X
Business

Here comes the Sun, and it's not all right

The first time I ever heard Scott McNealy, Sun visionary and front-man, was at a speechhe gave a few years ago at SCOForum in Santa Cruz. It was an extremely entertaining speech aboutSun's continuing efforts to loosen Microsoft's hold on the computingpublic.
Written by Evan Liebovitch, Contributor
The first time I ever heard Scott McNealy, Sun visionary and front-man, was at a speech he gave a few years ago at SCO Forum in Santa Cruz. It was an extremely entertaining speech about Sun's continuing efforts to loosen Microsoft's hold on the computing public. But some listeners around me were not impressed.

"Sun is as deep into control as Microsoft is," I recall one person saying. "They're just mad that it's Microsoft at the top and not them. But I think that if you asked most people who they'd rather have as a dictator, McNealy or Bill Gates, I think most people would prefer Gates."

Those words stuck with me as I listened to the August 31 press conference at which Sun announced that it was buying Star Division and making its StarOffice product for Linux and Windows freely available. The move, according to Sun, is a perfect fit with the company's strategy to move network computing forward.

It's been difficult to find people in the Linux community who, like me, are cynical about Sun's buying its way into the desktop applications market. Some, like PC Week's Peter Coffee, see Sun's move as yet another ringing endorsement of Linux. Others see it as a long-term way to get Linux onto more desktops.

In reality, neither of the above is the case at all. Sun's interest in Linux begins and ends with Linux's ability to stall Windows until Sun can get the public to buy into its vision of having us all go back to relying on someone else's server. (Remember the wonderful old days of the mainframe?) Once that ability is no longer useful to Sun, its Linux support -- limited as it is -- will drop like a stone.

Into the Wabi hole
As someone who lost money because of Sun's decision to kill Wabi for Linux in March -- just as demand for it was growing -- I'm extremely wary of Sun's motives. I don't believe Sun wants to help the Linux community at all, except to help fend off Windows while Solaris makes its move to eclipse both Windows and Linux.

Sun's vision appeared quite clear in the press conference:

  • In the short term: give away StarOffice to build brand recognition and increase a comfortable (if not loyal) user base; stop official development, hoping that suckers (aka "volunteers") within the open source community will do any necessary bug fixes and extensions; offload support to Linuxcare so that Sun never even has to look at Linux StarOffice users. (They're not of strategic interest anyway until it's time to move them to the next phase.)
  • In the medium term: drop StarOffice like a hot potato the second that StarPortal is ready; push all the StarOffice users they can to the new architecture of dumber clients and Sun servers; do whatever is possible to kill off use of StarOffice. (If Linux users complain, who cares?)
  • In the long term: StarPortal is deployed only on Solaris servers by ISPs that deliver the apps (as well as file storage and most other things you presently do on your own computer); people's desktops will be super-dumb machines that make Windows, as well as Linux as we know it, useless.
Dumbing-down the desktop
Far fetched? Maybe, but that's how the world will unfold if Sun gets its way. While Linux may have a role as an embedded OS for some future versions of these network terminals, the scalability and flexibility we've come to appreciate from Linux -- or from open source software of any kind -- has no place in the future Sun has mapped out.

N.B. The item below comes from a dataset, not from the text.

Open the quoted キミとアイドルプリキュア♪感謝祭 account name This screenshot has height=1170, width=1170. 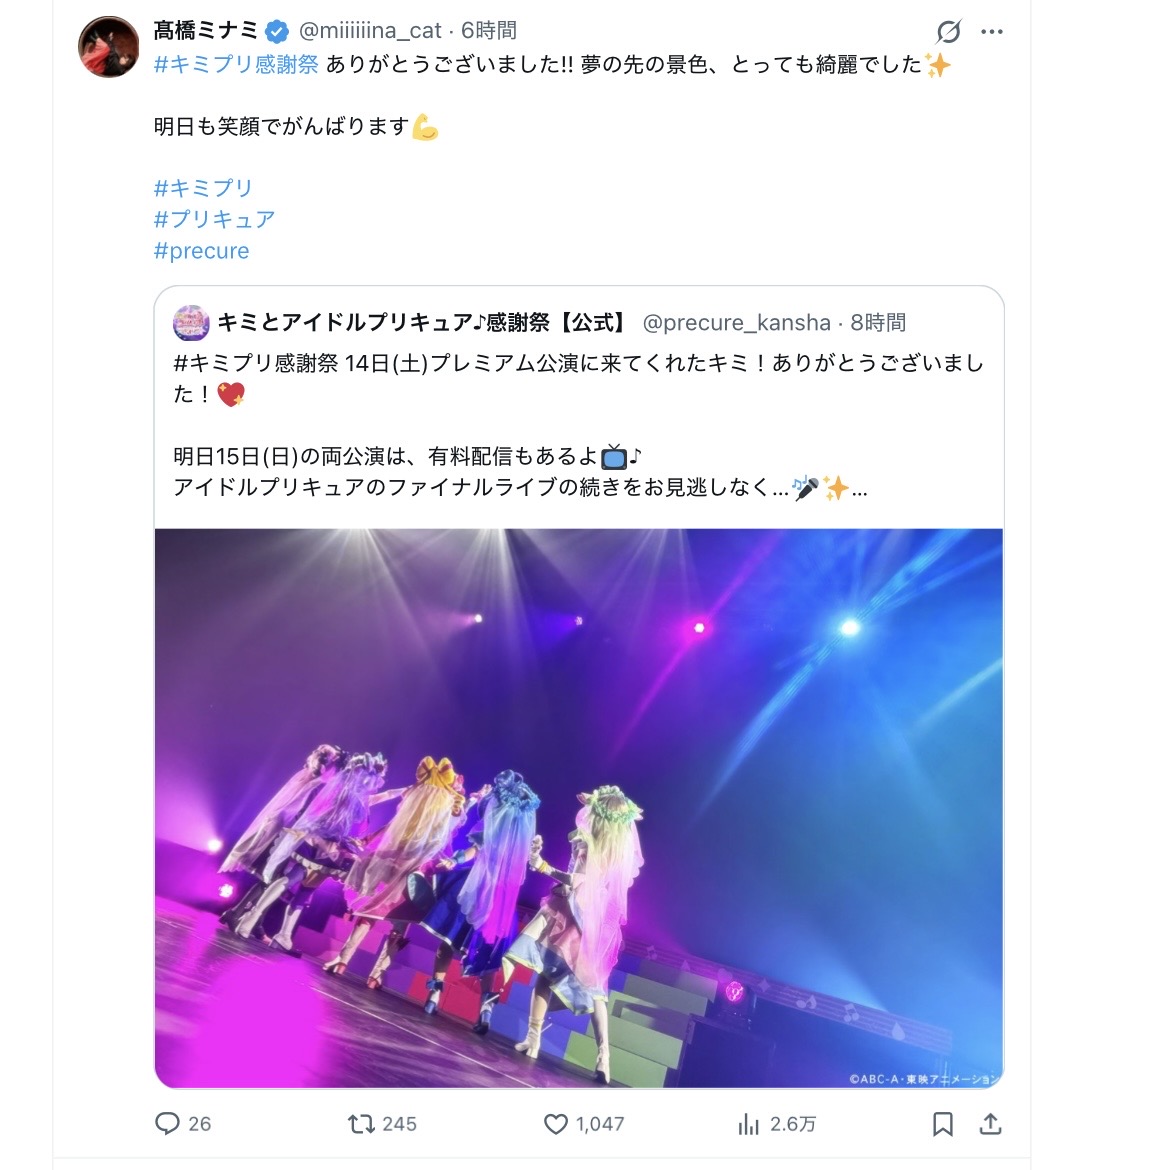click(423, 322)
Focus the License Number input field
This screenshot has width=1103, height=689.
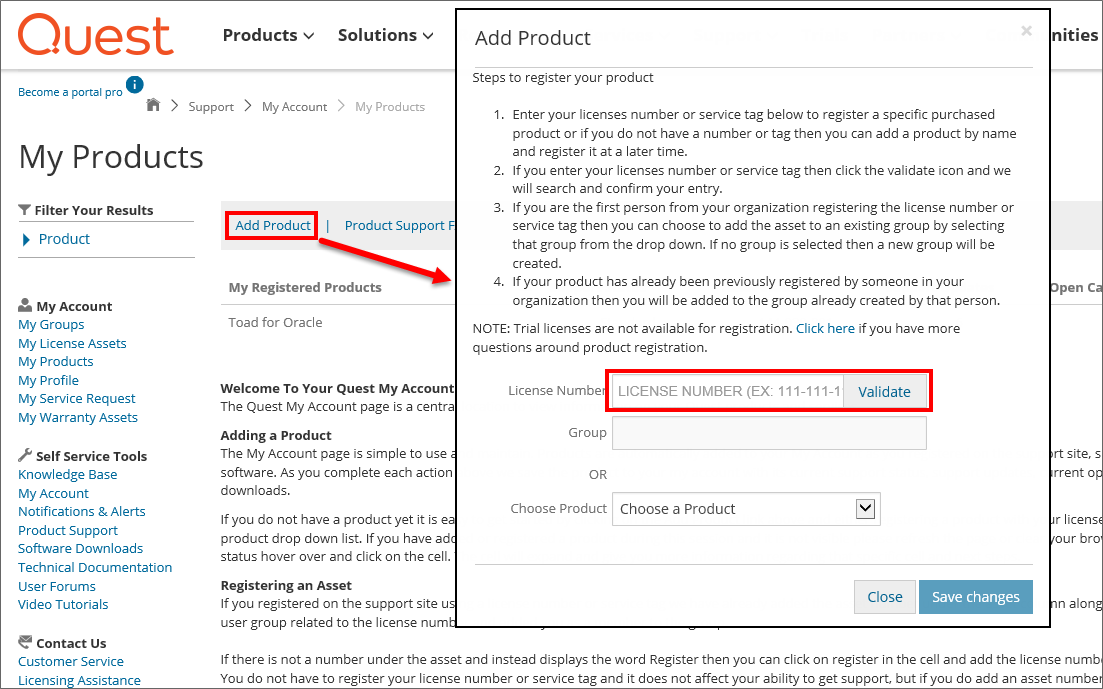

It's no coincidence that there are no plans to port StarPortal to Linux, just as Sun has never released any of its server-side tools -- such as Sun WorkShop -- for Linux. The Linux development tools that Sun does provide are only aimed at Linux-to-Solaris migration. And I've previously described the link between Sun's involvement in Netscape and Netscape's decreasing interest in Linux ports.

One of the best places to find signs that Sun's generosity is both lukewarm and temporary is in the StarOffice download itself. If you had any belief that StarOffice had been turned into free software, think again.

The LICENCE file in the StarOffice package calls it "confidential and copyrighted," and specifically states "you have no right to distribute the Software." In other words, you can't pass around what you download; everyone who wants StarOffice legally must register, and either download the 66MB file or purchase it on disk. In this respect, the free version of StarOffice that Sun is making available is more restricted than the free version that was bundled with many Linux distributions before the Sun purchase.

Given Sun's long term strategy, this makes sense; every StarOffice user needs to register so that Sun can do a hard sell on them when their thin-client stuff is ready. They also reserve the ability to kill StarOffice whenever they want -- just like they did with Wabi.

We've already seen that Sun's planning to revive its idea of a thin client with the Sun Ray 1. This is Sun's second attempt at driving the public towards a world in which your ISP stores your files and serves your applications, and your screen is just the modern day GUI equivalent of a VT100 dumb terminal. Sun's first attempt, the JavaStation, has been lovingly referred to as a doorstop. Obviously, Sun's not giving up on this model without a battle, and it's up to us to keep from becoming casualties.